A single conditional distribution p is visualized in the following way. First, calculate Shannon's diversity index d1(p) = Exp(-∑pi Ln pi), which measures how many different values a distribution can effectively take. As you may recognize, it is an exponentiated entropy. Diversity index of a uniform distribution over n values is n.
Then draw a bar with unit height and length = d1(p), subdivide it into sections with lengths proportional to pi and sort the sections by length. The length of each section can be interpreted as the ratio of the corresponding conditional character probability to the weighted geometric mean of pi with weights pi. The complete visualization is a stack of left pL and right pR conditional distribution bars sorted by total diversity index d1(pL) × d1(pR).
Now let's take a look at the visualizations of English (statistics collected from Moby-Dick) and Voynich manuscript. '_' denotes spaces, '/' new lines, and '*' marks the unconditional distributions.
Some interesting, even if well-known features of Voynichese are apparent:
- It is predictable in the sense of having relatively low conditional distribution entropies. In English, the bigram entropy is 7.41 bits and the unigram entropy is 4.09 bits, the ratio being 1.81. For Voynichese, the corresponding figure is 6.04 / 3.88 = 1.56.
- EVA q is followed by o 97.5% of the time, and n is preceded by i 97.4% of the time. Could these combinations actually be single characters?
- m, g, n and y appear mostly at the ends of the words.

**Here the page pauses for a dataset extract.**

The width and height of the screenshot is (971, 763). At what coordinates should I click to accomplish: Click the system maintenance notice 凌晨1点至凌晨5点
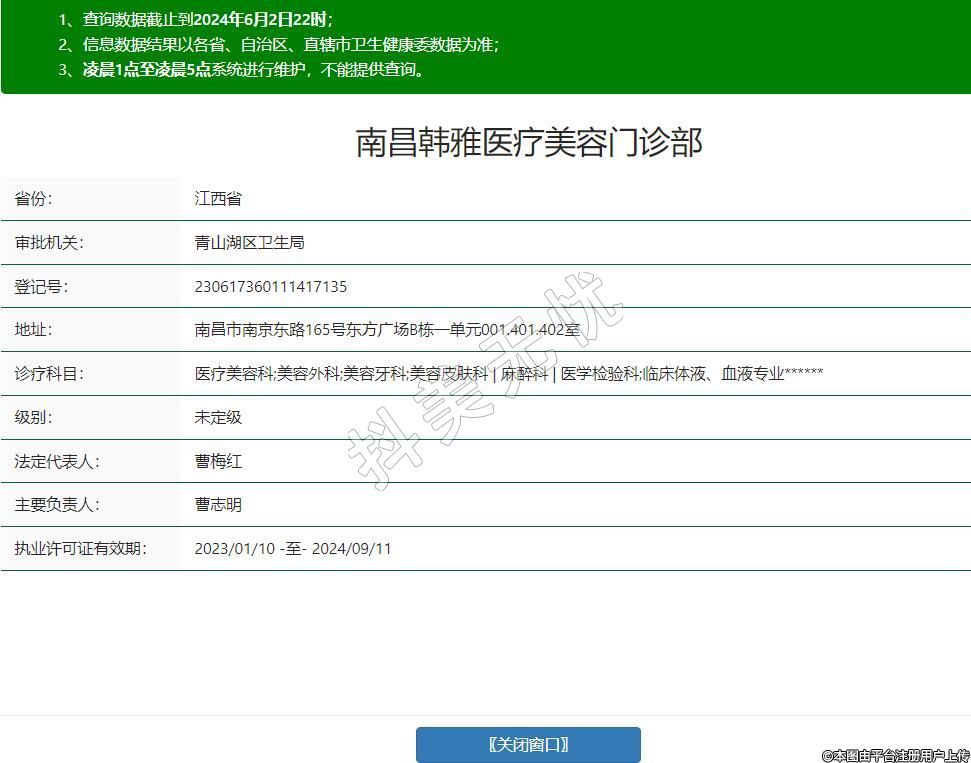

- Beginnings and ends of lines influence the character statistics. m and g appear especially frequently at line ends, while the line beginnings have an increased proportion of p and t (it has been suggested that gallows can serve as paragraph markings).
- Similar-looking gallows (k and t, f and p) have very similar statistics, but p and t appear much more frequently at the line beginnings. A similar phenomenon occurs with r and m, but m usually ends the line. Could the symbols with extra loops (p, t and m) be a special newline graphic variants of f, k and r?